Exercise prompt
Among the entries below, one stretch runs from the line that contains "Screen dimensions: 1000x560" through the line that contains "Given: Click the 667 мЕд/л prolactin value". Repeat that stretch exactly, ends included, and only that.

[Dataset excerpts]
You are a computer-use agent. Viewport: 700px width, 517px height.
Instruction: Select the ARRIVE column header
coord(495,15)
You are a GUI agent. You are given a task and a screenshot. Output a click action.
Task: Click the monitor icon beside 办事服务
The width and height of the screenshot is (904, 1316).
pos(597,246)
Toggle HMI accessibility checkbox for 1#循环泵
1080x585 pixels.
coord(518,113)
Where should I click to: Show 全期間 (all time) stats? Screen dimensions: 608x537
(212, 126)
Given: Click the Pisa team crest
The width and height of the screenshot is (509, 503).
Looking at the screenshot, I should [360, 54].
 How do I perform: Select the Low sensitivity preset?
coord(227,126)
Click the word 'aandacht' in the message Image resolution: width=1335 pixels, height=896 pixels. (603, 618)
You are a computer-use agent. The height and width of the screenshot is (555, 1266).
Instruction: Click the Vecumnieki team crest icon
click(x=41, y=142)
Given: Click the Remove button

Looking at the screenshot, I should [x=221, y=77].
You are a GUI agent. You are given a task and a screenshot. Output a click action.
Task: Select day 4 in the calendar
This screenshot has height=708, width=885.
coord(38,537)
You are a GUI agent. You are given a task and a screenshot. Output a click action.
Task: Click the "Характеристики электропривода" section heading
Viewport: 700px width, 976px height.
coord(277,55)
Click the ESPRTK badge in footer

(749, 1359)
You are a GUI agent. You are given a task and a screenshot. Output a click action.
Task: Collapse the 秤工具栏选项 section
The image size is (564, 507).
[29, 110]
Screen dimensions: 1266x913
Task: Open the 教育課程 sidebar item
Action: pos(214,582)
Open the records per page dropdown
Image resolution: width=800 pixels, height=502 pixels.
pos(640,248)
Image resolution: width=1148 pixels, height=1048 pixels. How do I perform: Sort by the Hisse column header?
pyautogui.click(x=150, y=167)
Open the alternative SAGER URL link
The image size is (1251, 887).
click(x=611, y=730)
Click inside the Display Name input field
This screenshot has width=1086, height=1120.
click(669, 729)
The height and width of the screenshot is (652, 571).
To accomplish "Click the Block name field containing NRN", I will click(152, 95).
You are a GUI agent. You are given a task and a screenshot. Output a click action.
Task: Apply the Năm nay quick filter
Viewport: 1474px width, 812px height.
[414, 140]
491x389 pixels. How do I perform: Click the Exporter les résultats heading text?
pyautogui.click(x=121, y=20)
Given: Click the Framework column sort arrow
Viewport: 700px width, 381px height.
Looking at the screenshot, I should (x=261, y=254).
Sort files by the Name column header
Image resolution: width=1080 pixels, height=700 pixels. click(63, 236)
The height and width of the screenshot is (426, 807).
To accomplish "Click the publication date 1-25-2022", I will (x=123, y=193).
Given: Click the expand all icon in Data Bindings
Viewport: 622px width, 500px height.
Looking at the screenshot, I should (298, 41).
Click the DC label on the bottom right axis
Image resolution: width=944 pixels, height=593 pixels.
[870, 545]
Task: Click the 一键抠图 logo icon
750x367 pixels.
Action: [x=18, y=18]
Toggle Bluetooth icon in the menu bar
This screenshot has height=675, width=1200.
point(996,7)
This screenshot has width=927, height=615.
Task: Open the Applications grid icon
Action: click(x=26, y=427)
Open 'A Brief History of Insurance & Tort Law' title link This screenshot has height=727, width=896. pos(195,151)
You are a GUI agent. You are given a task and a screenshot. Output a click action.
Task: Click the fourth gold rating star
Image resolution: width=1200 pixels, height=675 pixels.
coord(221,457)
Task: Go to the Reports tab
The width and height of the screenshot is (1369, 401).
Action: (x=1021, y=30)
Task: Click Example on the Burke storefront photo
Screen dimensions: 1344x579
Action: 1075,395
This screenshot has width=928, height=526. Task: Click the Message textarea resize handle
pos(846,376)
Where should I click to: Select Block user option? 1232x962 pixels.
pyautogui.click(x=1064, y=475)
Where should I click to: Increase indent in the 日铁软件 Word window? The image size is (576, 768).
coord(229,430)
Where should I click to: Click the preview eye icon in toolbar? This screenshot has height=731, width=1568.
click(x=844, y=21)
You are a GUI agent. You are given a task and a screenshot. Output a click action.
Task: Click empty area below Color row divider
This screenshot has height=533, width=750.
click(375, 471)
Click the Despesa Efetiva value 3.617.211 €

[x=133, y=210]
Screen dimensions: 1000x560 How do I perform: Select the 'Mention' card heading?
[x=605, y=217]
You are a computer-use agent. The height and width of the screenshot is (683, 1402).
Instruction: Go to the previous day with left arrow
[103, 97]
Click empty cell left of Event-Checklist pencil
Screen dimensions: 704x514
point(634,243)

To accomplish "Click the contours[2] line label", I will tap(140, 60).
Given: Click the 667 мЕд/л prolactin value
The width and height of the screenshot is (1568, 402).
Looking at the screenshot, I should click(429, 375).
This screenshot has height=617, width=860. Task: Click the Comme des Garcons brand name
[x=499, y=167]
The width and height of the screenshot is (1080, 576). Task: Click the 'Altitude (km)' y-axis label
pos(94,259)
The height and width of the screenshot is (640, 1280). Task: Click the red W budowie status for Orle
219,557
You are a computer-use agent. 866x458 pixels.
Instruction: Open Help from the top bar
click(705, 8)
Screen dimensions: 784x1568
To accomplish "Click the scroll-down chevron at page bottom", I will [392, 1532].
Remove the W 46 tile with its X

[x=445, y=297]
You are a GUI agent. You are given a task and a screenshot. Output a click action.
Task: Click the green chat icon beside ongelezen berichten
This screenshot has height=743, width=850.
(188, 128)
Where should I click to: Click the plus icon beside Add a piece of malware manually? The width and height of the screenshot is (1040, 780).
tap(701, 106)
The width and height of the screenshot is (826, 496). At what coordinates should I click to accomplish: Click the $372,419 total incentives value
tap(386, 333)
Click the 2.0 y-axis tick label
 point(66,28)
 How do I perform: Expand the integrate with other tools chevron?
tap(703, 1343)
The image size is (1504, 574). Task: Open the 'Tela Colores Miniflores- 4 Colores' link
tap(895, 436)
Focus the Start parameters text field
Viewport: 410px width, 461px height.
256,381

Reply to the task
Screen dimensions: 1000x560 How do I perform: Select the 'Mention' card heading?
[x=605, y=217]
You are a computer-use agent. The height and width of the screenshot is (683, 1402).
Instruction: Go to the previous day with left arrow
[103, 97]
Click empty cell left of Event-Checklist pencil
Screen dimensions: 704x514
point(634,243)

To accomplish "Click the contours[2] line label", I will tap(140, 60).
Given: Click the 667 мЕд/л prolactin value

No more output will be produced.